The aim of this study was to identify whether magnetic resonance cholangiopancreatography (MRCP) can be used selectively in patients with acute gallstone pancreatitis to detect choledocholithiasis, based on liver function tests (LFTs) and ultrasonography appearance.

METHODS:

All patients admitted between January 2008 and January 2011 with gallstone pancreatitis (amylase >300u/l) who underwent MRCP were included in the study. LFTs and radiology reports were obtained from the respective computer systems.

RESULTS:

Overall, 173 patients with acute gallstone pancreatitis underwent MRCP and 30% (52/173) showed choledocholithiasis. The mean bilirubin level was significantly higher in those with choledocholithiasis (46 ±5μmol/l vs 36 ±3μmol/l, p=0.0388) although there was no significant difference in alkaline phosphatase (276 ±25iu/l vs 229 ±16iu/l, p=0.1154).

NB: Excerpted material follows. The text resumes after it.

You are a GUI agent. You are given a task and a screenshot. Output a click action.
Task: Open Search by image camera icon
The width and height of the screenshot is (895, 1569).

However, sensitivity of abnormal bilirubin (>21μmol/l) for choledocholithiasis was only 62% and specificity was 41%. Sensitivity of abnormal alkaline phosphatase (>140iu/l) for choledocholithiasis was only 75% and specificity was 37%. There was a significant association between biliary dilatation on ultrasonography and choledocholithiasis on MRCP (p=0.0099) although the sensitivity of biliary dilatation for choledocholithiasis was only 44% and the specificity was 79%. Furthermore, there was no difference in the incidence of choledocholithiasis on MRCP for those patients with persistently deranged LFTs versus those whose LFTs returned to normal (relative risk: 1.07, 95% confidence interval: 0.61-1.89, p=1.00). Overall, 10% of patients with choledocholithiasis on MRCP had entirely normal LFTs on admission and no biliary dilatation or choledocholithiasis on ultrasonography.

CONCLUSIONS:

All patients with acute gallstone pancreatitis should undergo specific imaging, preferably MRCP, to exclude choledocholithiasis as LFTs and ultrasonography are inaccurate in predicting common bile duct stones.